Rewrite the material below, changing every "Given:" to "Goal:" and leaving everything else unchanged.
# Start of Records for this exercise
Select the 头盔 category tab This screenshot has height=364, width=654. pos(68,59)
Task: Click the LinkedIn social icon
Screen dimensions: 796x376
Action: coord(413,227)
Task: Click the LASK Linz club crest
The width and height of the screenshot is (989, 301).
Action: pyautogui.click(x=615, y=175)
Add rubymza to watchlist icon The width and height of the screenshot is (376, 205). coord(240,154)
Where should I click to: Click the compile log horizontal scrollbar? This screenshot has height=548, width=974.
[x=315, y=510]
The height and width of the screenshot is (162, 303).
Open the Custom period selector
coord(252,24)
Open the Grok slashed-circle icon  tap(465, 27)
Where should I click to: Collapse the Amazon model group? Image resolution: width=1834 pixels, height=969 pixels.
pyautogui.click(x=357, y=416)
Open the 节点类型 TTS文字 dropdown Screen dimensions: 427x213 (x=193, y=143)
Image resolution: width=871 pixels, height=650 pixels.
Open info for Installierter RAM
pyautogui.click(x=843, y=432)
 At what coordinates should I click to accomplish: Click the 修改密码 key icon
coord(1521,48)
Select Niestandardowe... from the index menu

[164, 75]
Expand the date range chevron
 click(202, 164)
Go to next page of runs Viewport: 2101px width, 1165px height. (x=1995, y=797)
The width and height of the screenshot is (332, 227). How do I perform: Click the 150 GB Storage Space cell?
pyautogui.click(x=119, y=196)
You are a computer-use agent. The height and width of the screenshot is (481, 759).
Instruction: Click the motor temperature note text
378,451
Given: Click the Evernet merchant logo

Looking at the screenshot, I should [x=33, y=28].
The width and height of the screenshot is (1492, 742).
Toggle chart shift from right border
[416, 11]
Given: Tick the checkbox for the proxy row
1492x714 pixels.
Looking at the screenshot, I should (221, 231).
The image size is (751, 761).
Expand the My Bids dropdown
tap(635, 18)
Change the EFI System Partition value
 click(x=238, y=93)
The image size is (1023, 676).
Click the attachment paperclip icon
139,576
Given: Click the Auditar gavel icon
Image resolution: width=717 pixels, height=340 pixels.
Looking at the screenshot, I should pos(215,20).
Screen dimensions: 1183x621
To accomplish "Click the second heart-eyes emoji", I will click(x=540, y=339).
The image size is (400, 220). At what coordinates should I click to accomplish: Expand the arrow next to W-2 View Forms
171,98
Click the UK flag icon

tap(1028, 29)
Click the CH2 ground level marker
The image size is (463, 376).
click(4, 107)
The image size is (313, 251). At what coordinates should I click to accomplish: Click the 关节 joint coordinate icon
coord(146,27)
# End of Records for this exercise
Completed exercise »
Select the 头盔 category tab This screenshot has height=364, width=654. pos(68,59)
Task: Click the LinkedIn social icon
Screen dimensions: 796x376
Action: coord(413,227)
Task: Click the LASK Linz club crest
The width and height of the screenshot is (989, 301).
Action: pyautogui.click(x=615, y=175)
Add rubymza to watchlist icon The width and height of the screenshot is (376, 205). coord(240,154)
Where should I click to: Click the compile log horizontal scrollbar? This screenshot has height=548, width=974.
[x=315, y=510]
The height and width of the screenshot is (162, 303).
Open the Custom period selector
coord(252,24)
Open the Grok slashed-circle icon  tap(465, 27)
Where should I click to: Collapse the Amazon model group? Image resolution: width=1834 pixels, height=969 pixels.
pyautogui.click(x=357, y=416)
Open the 节点类型 TTS文字 dropdown Screen dimensions: 427x213 (x=193, y=143)
Image resolution: width=871 pixels, height=650 pixels.
Open info for Installierter RAM
pyautogui.click(x=843, y=432)
 At what coordinates should I click to accomplish: Click the 修改密码 key icon
coord(1521,48)
Select Niestandardowe... from the index menu

[164, 75]
Expand the date range chevron
 click(202, 164)
Go to next page of runs Viewport: 2101px width, 1165px height. (x=1995, y=797)
The width and height of the screenshot is (332, 227). How do I perform: Click the 150 GB Storage Space cell?
pyautogui.click(x=119, y=196)
You are a computer-use agent. The height and width of the screenshot is (481, 759).
Instruction: Click the motor temperature note text
378,451
Goal: Click the Evernet merchant logo

Looking at the screenshot, I should [x=33, y=28].
The width and height of the screenshot is (1492, 742).
Toggle chart shift from right border
[416, 11]
Goal: Tick the checkbox for the proxy row
1492x714 pixels.
Looking at the screenshot, I should (221, 231).
The image size is (751, 761).
Expand the My Bids dropdown
tap(635, 18)
Change the EFI System Partition value
 click(x=238, y=93)
The image size is (1023, 676).
Click the attachment paperclip icon
139,576
Goal: Click the Auditar gavel icon
Image resolution: width=717 pixels, height=340 pixels.
Looking at the screenshot, I should pos(215,20).
Screen dimensions: 1183x621
To accomplish "Click the second heart-eyes emoji", I will click(x=540, y=339).
The image size is (400, 220). At what coordinates should I click to accomplish: Expand the arrow next to W-2 View Forms
171,98
Click the UK flag icon

tap(1028, 29)
Click the CH2 ground level marker
The image size is (463, 376).
click(4, 107)
The image size is (313, 251). At what coordinates should I click to accomplish: Click the 关节 joint coordinate icon
coord(146,27)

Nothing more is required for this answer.